Subtle pH differences trigger single residue motions for moderating conformations of calmodulin
Atılgan, Ali Rana and Aykut, Ayşe Özlem and Atılgan, Canan (2011) Subtle pH differences trigger single residue motions for moderating conformations of calmodulin. Journal of Chemical Physics, 135 (15). ISSN 0021-9606
Official URL: http://dx.doi.org/10.1063/1.3651807
This study reveals the essence of ligand recognition mechanisms by which calmodulin (CaM) controls a variety of Ca2+ signaling processes. We study eight forms of calcium-loaded CaM each with distinct conformational states. Reducing the structure to two degrees of freedom conveniently describes main features of the conformational changes of CaM via simultaneous twist-bend motions of the two lobes. We utilize perturbation-response scanning (PRS) technique, coupled with molecular dynamics simulations. PRS is based on linear response theory, comprising sequential application of directed forces on selected residues followed by recording the resulting protein coordinates. We analyze directional preferences of the perturbations and resulting conformational changes. Manipulation of a single residue reproduces the structural change more effectively than that of single/pairs/triplets of collective modes of motion.

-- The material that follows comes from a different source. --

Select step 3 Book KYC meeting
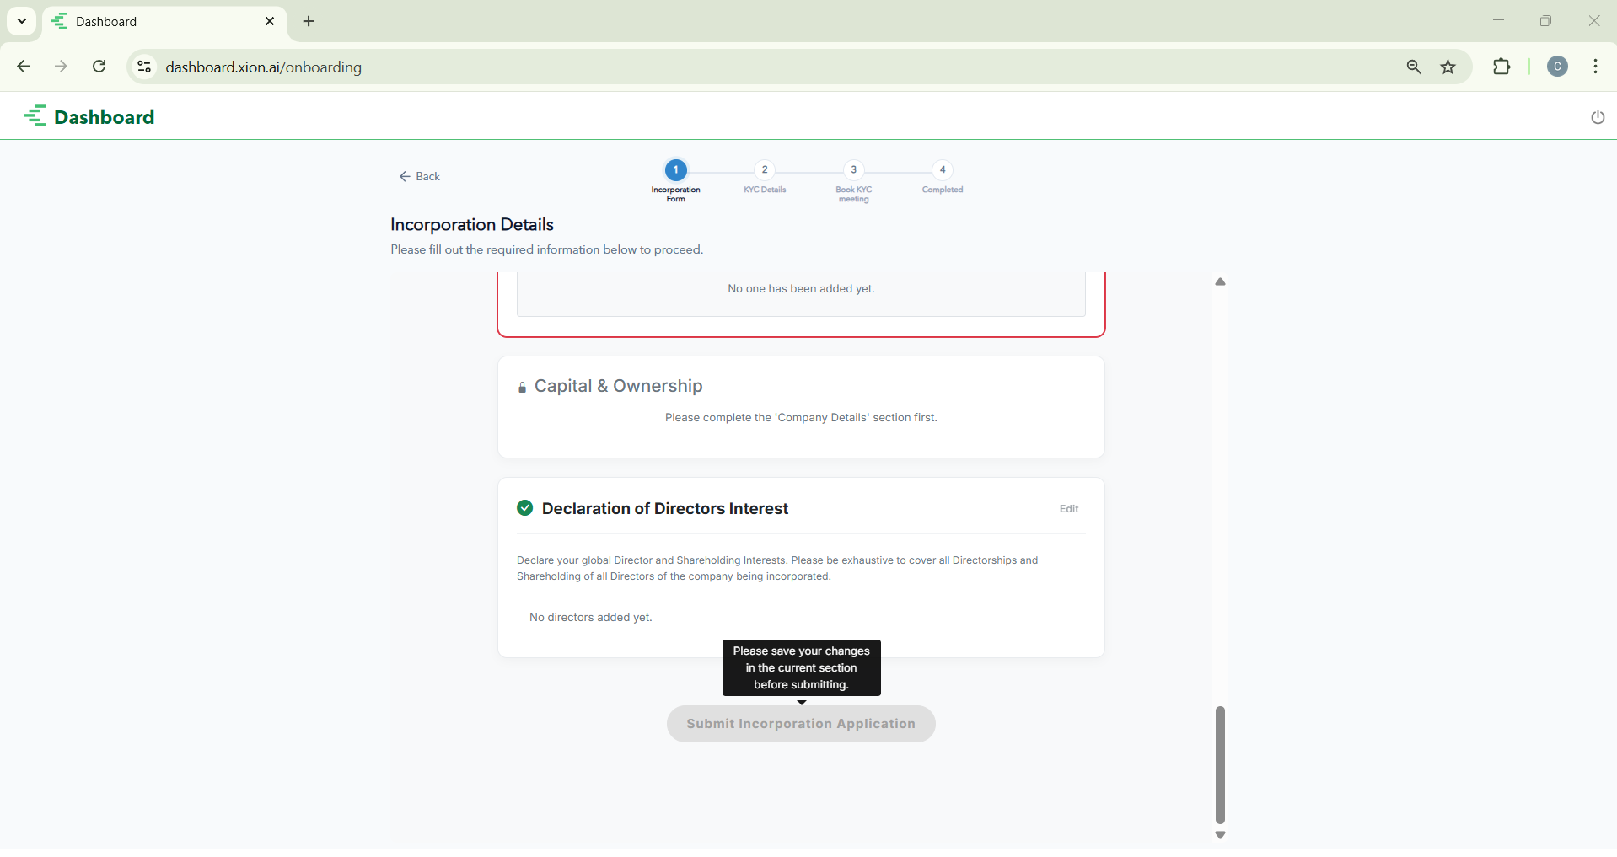The image size is (1617, 857). click(853, 170)
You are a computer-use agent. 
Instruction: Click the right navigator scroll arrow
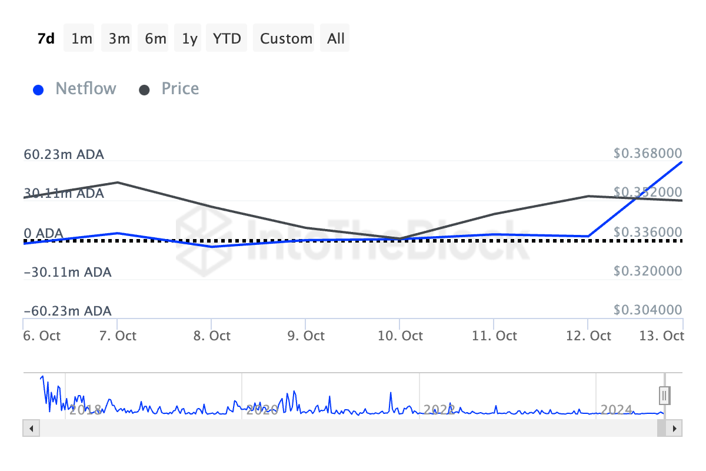(x=675, y=429)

Our findings also give information on how the flexible linker acts as a transducer of binding information to distant parts of the protein. Furthermore, by perturbing residue E31 located in one of the EF hand motifs in a specific direction, it is possible to induce conformational change relevant to five target structures. Independently, using four different pKa calculation strategies, we find this particular residue to be the charged residue (out of a total of 52), whose ionization state is most sensitive to subtle pH variations in the physiological range. It is plausible that at relatively low pH, CaM structure is less flexible. By gaining charged states at specific sites at a pH value around 7, such as E31 found in the present study, local conformational changes in the protein will lead to shifts in the energy landscape, paving the way to other conformational states. These findings are in accordance with Fluorescence Resonance Energy Transfer (FRET) measured shifts in conformational distributions towards more compact forms with decreased pH. They also corroborate mutational studies and proteolysis results which point to the significant role of E31 in CaM dynamics.